■ **Record extracts**
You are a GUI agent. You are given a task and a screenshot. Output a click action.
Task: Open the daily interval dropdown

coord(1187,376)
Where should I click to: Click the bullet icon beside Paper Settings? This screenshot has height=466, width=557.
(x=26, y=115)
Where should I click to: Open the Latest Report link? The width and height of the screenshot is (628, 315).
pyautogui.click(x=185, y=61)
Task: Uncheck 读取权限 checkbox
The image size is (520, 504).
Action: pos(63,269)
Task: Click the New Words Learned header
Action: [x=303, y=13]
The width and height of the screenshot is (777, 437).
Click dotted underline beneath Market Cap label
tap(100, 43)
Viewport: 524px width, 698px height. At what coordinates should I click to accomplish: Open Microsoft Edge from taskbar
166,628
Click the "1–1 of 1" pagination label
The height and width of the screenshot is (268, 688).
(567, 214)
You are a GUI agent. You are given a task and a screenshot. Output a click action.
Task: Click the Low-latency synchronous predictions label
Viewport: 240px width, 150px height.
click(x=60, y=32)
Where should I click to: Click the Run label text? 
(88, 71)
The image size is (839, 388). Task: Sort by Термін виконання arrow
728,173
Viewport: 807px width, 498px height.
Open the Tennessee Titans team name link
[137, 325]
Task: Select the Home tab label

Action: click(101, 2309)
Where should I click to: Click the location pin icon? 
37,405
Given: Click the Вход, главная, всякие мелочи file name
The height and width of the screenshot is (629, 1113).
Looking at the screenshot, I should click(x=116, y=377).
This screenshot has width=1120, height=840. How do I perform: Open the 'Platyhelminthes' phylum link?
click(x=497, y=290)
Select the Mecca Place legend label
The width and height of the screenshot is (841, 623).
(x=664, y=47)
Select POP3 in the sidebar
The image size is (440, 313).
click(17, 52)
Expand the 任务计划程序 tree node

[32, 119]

■ **Task instructions**
Every entry above should be returned exactly as written.

■ **Written solution**
You are a GUI agent. You are given a task and a screenshot. Output a click action.
Task: Open the daily interval dropdown

coord(1187,376)
Where should I click to: Click the bullet icon beside Paper Settings? This screenshot has height=466, width=557.
(x=26, y=115)
Where should I click to: Open the Latest Report link? The width and height of the screenshot is (628, 315).
pyautogui.click(x=185, y=61)
Task: Uncheck 读取权限 checkbox
The image size is (520, 504).
Action: pos(63,269)
Task: Click the New Words Learned header
Action: [x=303, y=13]
The width and height of the screenshot is (777, 437).
Click dotted underline beneath Market Cap label
tap(100, 43)
Viewport: 524px width, 698px height. At what coordinates should I click to accomplish: Open Microsoft Edge from taskbar
166,628
Click the "1–1 of 1" pagination label
The height and width of the screenshot is (268, 688).
(567, 214)
You are a GUI agent. You are given a task and a screenshot. Output a click action.
Task: Click the Low-latency synchronous predictions label
Viewport: 240px width, 150px height.
click(x=60, y=32)
Where should I click to: Click the Run label text? 
(88, 71)
The image size is (839, 388). Task: Sort by Термін виконання arrow
728,173
Viewport: 807px width, 498px height.
Open the Tennessee Titans team name link
[137, 325]
Task: Select the Home tab label

Action: click(101, 2309)
Where should I click to: Click the location pin icon? 
37,405
Given: Click the Вход, главная, всякие мелочи file name
The height and width of the screenshot is (629, 1113).
Looking at the screenshot, I should click(x=116, y=377).
This screenshot has width=1120, height=840. How do I perform: Open the 'Platyhelminthes' phylum link?
click(x=497, y=290)
Select the Mecca Place legend label
The width and height of the screenshot is (841, 623).
(x=664, y=47)
Select POP3 in the sidebar
The image size is (440, 313).
click(17, 52)
Expand the 任务计划程序 tree node

[32, 119]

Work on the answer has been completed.